元気になる音楽の理由
「この曲を聴くと元気になる/テンションが上がる」というのは
人それぞれにあると思う。それは詩であったり、リズムであったり
自分の過去の記憶とセットで印象づいているものだったり
いろいろな理由で持って「元気が出る」のだろう。
詩やリズムが気持ちを高揚させるのはなんとなくわかる。
ブルーハーツを聴くと元気になるのはもはや必然である。
「ぼくら何かを始めよう」って2回言うんだよ?最高だろうが。
必要以上に元気になってしまうという理由で聞く頻度は少ないけど。
LOOP HRも実は最近私の中で「聞くと元気になる曲」なのだ。
一度聞いたら忘れられない劇薬めいた2人組である。ボーカルとギターという構成。(なんでジャケの背景イオンやねん…)
ELTとかグリムスパンキーとかラブサイケデリコとかをイメージしてはいけない。
ボーカルのF1エンジンのように抑揚が上がっていくのを10回くらい聞いてると
不思議と笑顔がこぼれてしまう。なぜこの歌唱法を正解としたのか。まじでわからん。
ふと浮かぶのはピカソの絵画だった。誰があの絵画を初見で理解できただろう。
爆笑問題の太田光が学生時代、味覚も失うくらい沈み込んだ時に
美術館でピカソの絵を見た時にいろいろな感情が戻ってきたという話がある。
その時の太田光の気持ちが今、なんとなくだけどわかる。
キュピズムがどういった経緯で生まれたとか、ピカソの生い立ちとか価値観とか、
そういった前知識を全部抜きにして、「なんだこれ!」「わけわかんない!」「こんな自由でいいんだ!」というような衝撃が彼に作用したのだ。

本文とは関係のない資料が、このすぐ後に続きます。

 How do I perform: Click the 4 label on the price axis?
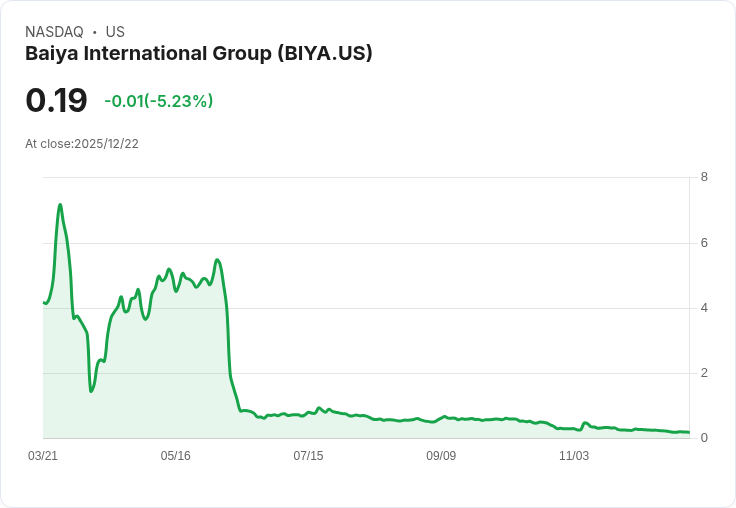click(x=704, y=308)
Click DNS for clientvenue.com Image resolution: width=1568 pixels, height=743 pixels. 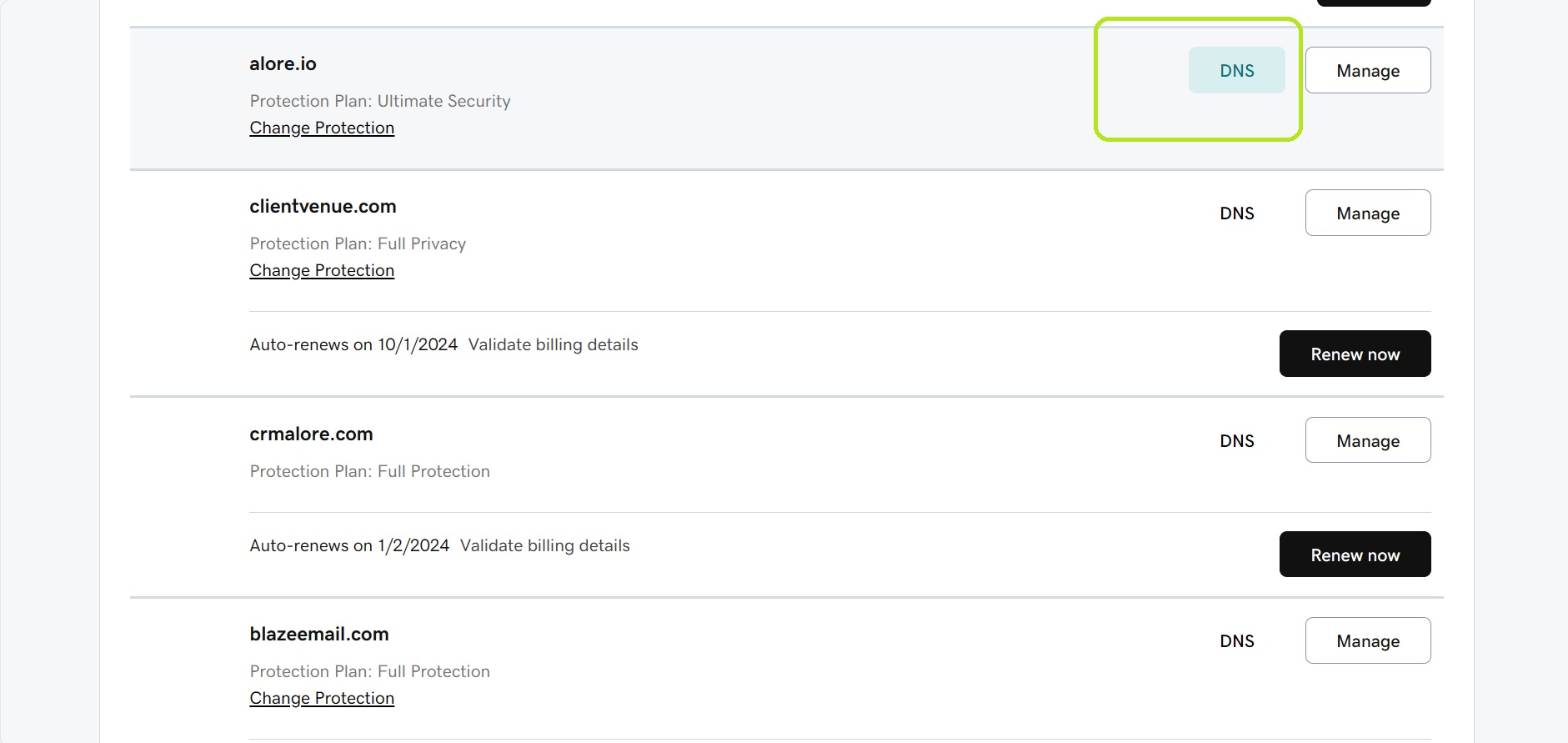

令和に浮かび上がったキュピズムのような2人組のその音楽は、
理解できないということだけは確固たる事実としてあって
そのかつてない距離感に、どうにも興奮を抑えられない。
でも、LOOP HRをピカソと呼ぶのは言い過ぎた。
ピカソを例に挙げてしまったが、どちらかというと
ダダイズムが適当かもしれない。
ダダイズムには詩の朗読もあるんだけど、
それは内容云々より、発音の仕方を変化させて
意味性を破壊する。みたいなパフォーマンスがある。
LOOP HRは音楽の基本的な概念とか、私たちが普段聴いている音楽のあり方の
破壊を試みた結果なのかもしれない。
それは、ライブ中にマイクスタンドをなぎ倒して
ギターをフロアに叩きつけて観客に飛び込むパンクロッカーよりも
本質的にパンクなんじゃないか。アナーキーなんじゃないか。
そういうまだ見ぬ奇天烈な音楽が、言葉やリズムではない何かでもって
予想だにしない新しい種類の「元気」を衝撃と共に与えてくれる気がしてならない。